Consider a table structure like this:

 CREATE TABLE `Node` (
  `nodeId` INT UNSIGNED NOT NULL AUTO_INCREMENT,
  `parentNodeId` INT UNSIGNED DEFAULT NULL, # NULL means no parent <=> root node
  `name` varchar(63) CHARACTER SET utf8 COLLATE utf8_unicode_ci NOT NULL,
  PRIMARY KEY (`nodeId`),
  UNIQUE INDEX (`parentNodeId`, `name`),    # <= this right here (explanation below)
  CONSTRAINT `fk_Node_Node_parentNodeId_nodeId` FOREIGN KEY (`parentNodeId`) REFERENCES `Node` (`nodeId`) ON DELETE CASCADE ON UPDATE CASCADE,
) ENGINE=InnoDB;

What we have here is a working single-table tree storage where the foreign key (recursively!) ensures that deleting a parent node will also
delete all children. This part is working perfectly fine in MySQL 5.6 at least (self-referential FKs might be a relatively recent addition, not sure).

The rule we're trying to enforce with the compound unique index is that, while many nodes in the tree may have the same name, no two children of the same parent can have
the same name.

Making the parentNodeId non-NULLable and storing a "magic value" (like 0) breaks the foreign key definition.
Unique index behavior enforces the desired "name unique within scope of given parent" rule fine, except for root nodes.
MySQL, with the current behaviour of unique indexes, allows inserting infinite root nodes (`parentNodeId` IS NULL) with the same name.

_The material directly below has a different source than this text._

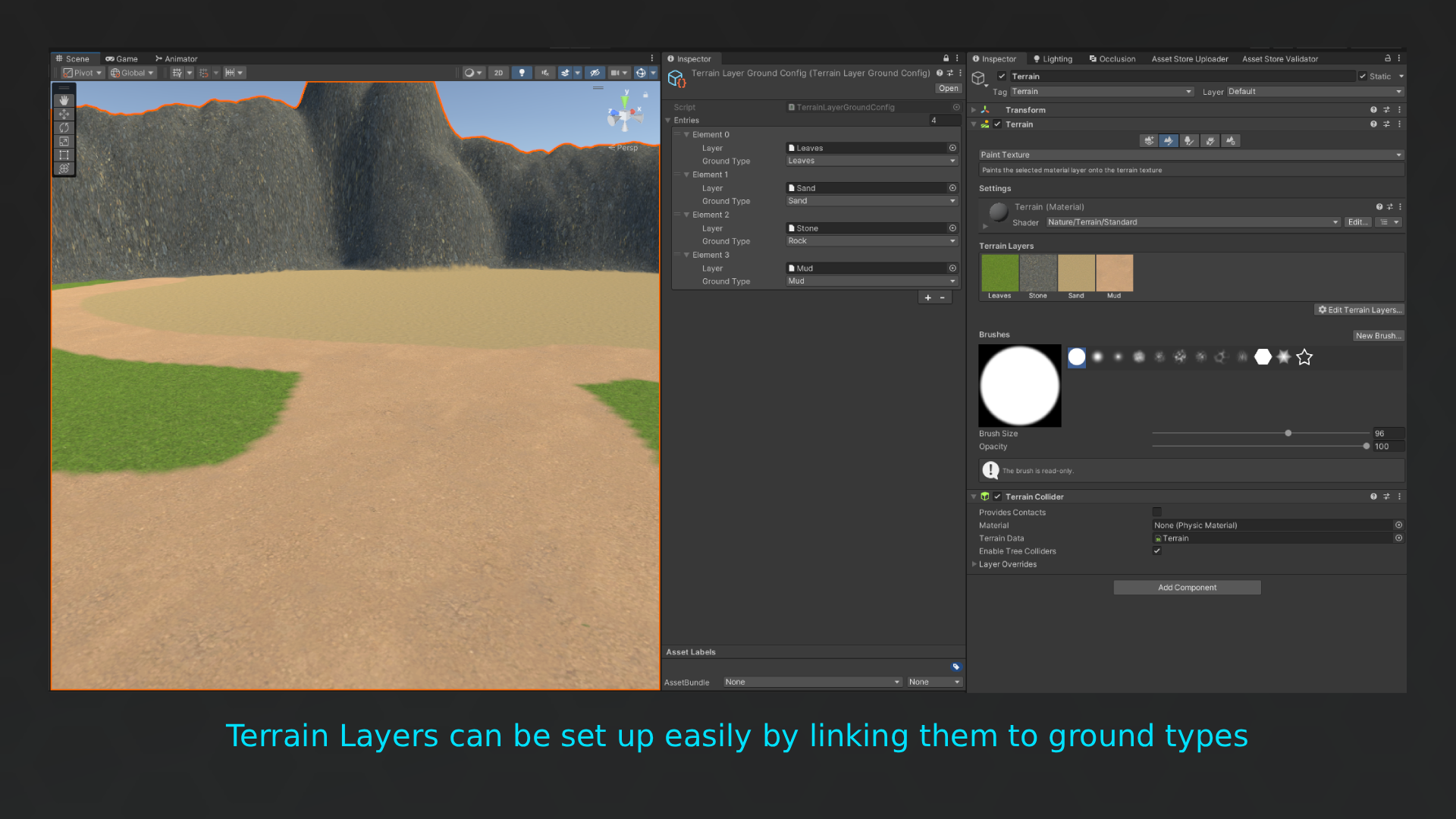Select the Rect transform tool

There is no clean workaround for this constraint limitation. Using a separate pivot table only for parent-child relations, with two foreign
key constraints bouncing both ways and no nullable columns, still does not enable enforcement of the desired uniqueness constraint on the
database level. The "right" solution is to store unique parentNodeId + name redundantly in another table, except you translate NULL to 0 on insert,
and abort the insert to the real table if that fails. Keeping those two in sync is a manual process because there will be no help from foreign
keys. It's horrifying even before you consider additional limitations of common database abstraction layers in mainstream application frameworks.

So basically, +1, as a new index type. Whoever seriously wants the current behavior should not be affected at all.
[20 Feb 2015 12:04] Anthony NOT_FOUND
Rolf, in that particular case, you can add a dummy column which you set to 0 for root nodes and to the parent node ID for child nodes.
Then you add a unique index across the name and the dummy column:

CREATE TABLE `Node` (
  `nodeId` INT UNSIGNED NOT NULL AUTO_INCREMENT,
  `parentNodeId` INT UNSIGNED DEFAULT NULL, # NULL means no parent <=> root node
  `dummy` INT,
  `name` varchar(63) CHARACTER SET utf8 COLLATE utf8_unicode_ci NOT NULL,
  PRIMARY KEY (`nodeId`),
  UNIQUE INDEX (`parentNodeId`, `name`),    # <= this right here (explanation below)
  UNIQUE INDEX (`dummy`, `name`),
  CONSTRAINT `fk_Node_Node_parentNodeId_nodeId` FOREIGN KEY (`parentNodeId`) REFERENCES `Node` (`nodeId`) ON DELETE CASCADE ON UPDATE CASCADE,
) ENGINE=InnoDB;

You could also have a trigger that updated `dummy` according to the setting of `parentNodeId`. Then there would be no change needed to application code:

CREATE TRIGGER `Node_ins`
BEFORE INSERT ON `Node`
FOR EACH ROW SET `dummy`=COALESCE(`parentNodeId`,0);

CREATE TRIGGER `Node_upd`
BEFORE UPDATE ON `Node`
FOR EACH ROW SET `dummy`=COALESCE(`parentNodeId`,0);
[20 Feb 2015 12:38] Rolf Neuberger
That's a nice solution Anthony, thanks for that!
[20 Feb 2015 12:48] Tony Mountifield
Glad to help.

One slight correction: I should have declared `dummy` as INT UNSIGNED NOT NULL.
[21 Jul 2015 20:56] Eric McAfee
Vote +1